If social isolation worked, wouldn’t Sweden, a Nordic country of 10.1 million people, be seeing the number of COVID-19 cases skyrocket into the tens of thousands, blowing past the numbers in Italy or New York City? As of today, there are 401 reported COVID-19 deaths in Sweden.

The really good news is that in Sweden’s ICU census, which is updated every 30 minutes nationwide, admissions to every ICU in the country are flat or declining, and they have been for a week. As of this writing (based on currently available data), most of Sweden’s ICU cases today are elderly, and 77 percent have underlying conditions such as heart disease, respiratory disease, kidney disease, and diabetes. Moreover, there hasn’t been a single pediatric ICU case or death in Sweden — so much for the benefits of shutting down schools everywhere else. There are only 25 COVID-19 ICU admissions among all Swedes under the age of 30.

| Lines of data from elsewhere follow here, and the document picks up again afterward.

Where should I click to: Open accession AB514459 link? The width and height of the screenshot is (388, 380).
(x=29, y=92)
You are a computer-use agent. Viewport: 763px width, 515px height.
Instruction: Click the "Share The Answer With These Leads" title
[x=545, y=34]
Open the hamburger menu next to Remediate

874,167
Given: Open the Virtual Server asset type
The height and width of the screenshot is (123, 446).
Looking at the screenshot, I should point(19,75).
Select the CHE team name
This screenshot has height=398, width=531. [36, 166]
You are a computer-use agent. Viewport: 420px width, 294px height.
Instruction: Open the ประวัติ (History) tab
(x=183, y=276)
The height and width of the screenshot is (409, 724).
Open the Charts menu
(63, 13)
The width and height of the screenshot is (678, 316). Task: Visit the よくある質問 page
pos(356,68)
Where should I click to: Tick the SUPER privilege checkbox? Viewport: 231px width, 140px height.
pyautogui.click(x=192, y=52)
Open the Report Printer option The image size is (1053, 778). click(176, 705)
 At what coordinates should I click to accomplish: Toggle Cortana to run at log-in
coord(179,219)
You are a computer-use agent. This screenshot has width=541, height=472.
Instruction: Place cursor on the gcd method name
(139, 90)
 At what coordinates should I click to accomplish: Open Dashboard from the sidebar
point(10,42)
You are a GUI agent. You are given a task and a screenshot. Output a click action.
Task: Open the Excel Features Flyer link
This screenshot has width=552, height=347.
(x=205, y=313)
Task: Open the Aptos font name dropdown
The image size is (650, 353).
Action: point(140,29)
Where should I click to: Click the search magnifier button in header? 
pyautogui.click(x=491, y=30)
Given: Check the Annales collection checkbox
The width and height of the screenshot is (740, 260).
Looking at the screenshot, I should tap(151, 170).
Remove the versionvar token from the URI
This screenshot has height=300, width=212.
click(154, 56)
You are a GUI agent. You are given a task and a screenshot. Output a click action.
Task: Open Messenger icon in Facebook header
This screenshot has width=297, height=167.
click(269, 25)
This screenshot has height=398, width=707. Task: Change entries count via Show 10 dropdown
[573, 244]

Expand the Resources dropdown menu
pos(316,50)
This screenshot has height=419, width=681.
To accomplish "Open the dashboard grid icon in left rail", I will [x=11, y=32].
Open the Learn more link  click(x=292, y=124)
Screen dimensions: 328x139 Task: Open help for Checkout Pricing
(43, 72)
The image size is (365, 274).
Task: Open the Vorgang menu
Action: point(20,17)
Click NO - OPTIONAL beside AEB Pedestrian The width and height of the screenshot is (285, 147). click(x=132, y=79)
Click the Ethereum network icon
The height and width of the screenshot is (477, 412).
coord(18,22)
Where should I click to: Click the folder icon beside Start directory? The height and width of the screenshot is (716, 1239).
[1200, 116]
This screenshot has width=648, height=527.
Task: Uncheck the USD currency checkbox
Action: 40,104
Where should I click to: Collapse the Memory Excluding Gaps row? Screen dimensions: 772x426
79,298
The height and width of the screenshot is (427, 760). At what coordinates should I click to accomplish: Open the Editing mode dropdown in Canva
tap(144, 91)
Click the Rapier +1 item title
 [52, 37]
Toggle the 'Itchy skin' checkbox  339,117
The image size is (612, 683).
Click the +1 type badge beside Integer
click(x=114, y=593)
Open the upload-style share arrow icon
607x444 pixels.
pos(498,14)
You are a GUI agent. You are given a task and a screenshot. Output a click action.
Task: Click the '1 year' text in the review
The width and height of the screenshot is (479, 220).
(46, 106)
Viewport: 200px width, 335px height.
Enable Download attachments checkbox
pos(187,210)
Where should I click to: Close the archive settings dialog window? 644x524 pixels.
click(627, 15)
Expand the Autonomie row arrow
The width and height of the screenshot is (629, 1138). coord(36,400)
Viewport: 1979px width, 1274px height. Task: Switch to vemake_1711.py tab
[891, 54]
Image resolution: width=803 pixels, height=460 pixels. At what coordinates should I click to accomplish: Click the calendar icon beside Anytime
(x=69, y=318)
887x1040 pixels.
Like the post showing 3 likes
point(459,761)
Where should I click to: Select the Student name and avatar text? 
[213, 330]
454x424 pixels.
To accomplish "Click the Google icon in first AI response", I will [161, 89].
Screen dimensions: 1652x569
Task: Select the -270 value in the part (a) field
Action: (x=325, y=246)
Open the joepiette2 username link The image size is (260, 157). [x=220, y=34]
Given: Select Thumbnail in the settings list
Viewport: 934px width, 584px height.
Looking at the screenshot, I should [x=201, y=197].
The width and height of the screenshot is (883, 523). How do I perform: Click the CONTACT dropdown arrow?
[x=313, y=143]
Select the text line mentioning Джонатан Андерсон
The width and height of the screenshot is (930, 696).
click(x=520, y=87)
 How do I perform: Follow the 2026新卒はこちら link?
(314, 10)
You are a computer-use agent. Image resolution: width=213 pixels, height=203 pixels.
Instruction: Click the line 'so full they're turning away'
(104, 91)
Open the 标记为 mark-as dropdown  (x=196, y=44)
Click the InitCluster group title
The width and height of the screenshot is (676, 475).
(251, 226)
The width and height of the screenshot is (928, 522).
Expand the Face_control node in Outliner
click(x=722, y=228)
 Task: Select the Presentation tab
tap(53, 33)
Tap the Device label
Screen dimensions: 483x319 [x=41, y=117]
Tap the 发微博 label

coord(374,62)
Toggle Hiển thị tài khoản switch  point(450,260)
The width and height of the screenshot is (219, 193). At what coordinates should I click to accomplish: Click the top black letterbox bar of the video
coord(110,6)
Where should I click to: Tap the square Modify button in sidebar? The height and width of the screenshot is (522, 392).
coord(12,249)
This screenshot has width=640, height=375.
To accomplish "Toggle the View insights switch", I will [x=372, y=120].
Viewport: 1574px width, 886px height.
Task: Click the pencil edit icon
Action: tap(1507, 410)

Sweden is developing herd immunity by refusing to panic. By not requiring social isolation, Sweden’s young people spread the virus, mostly asymptomatically, as is supposed to happen in a normal flu season. They will generate protective antibodies that make it harder and harder for the Wuhan virus to reach and infect the frail and elderly who have serious underlying conditions. For perspective, the current COVID-19 death rate in Sweden (40 deaths per million of population) is substantially lower than the Swedish death rate in a normal flu season (in 2018, for instance, about 80 per million of population).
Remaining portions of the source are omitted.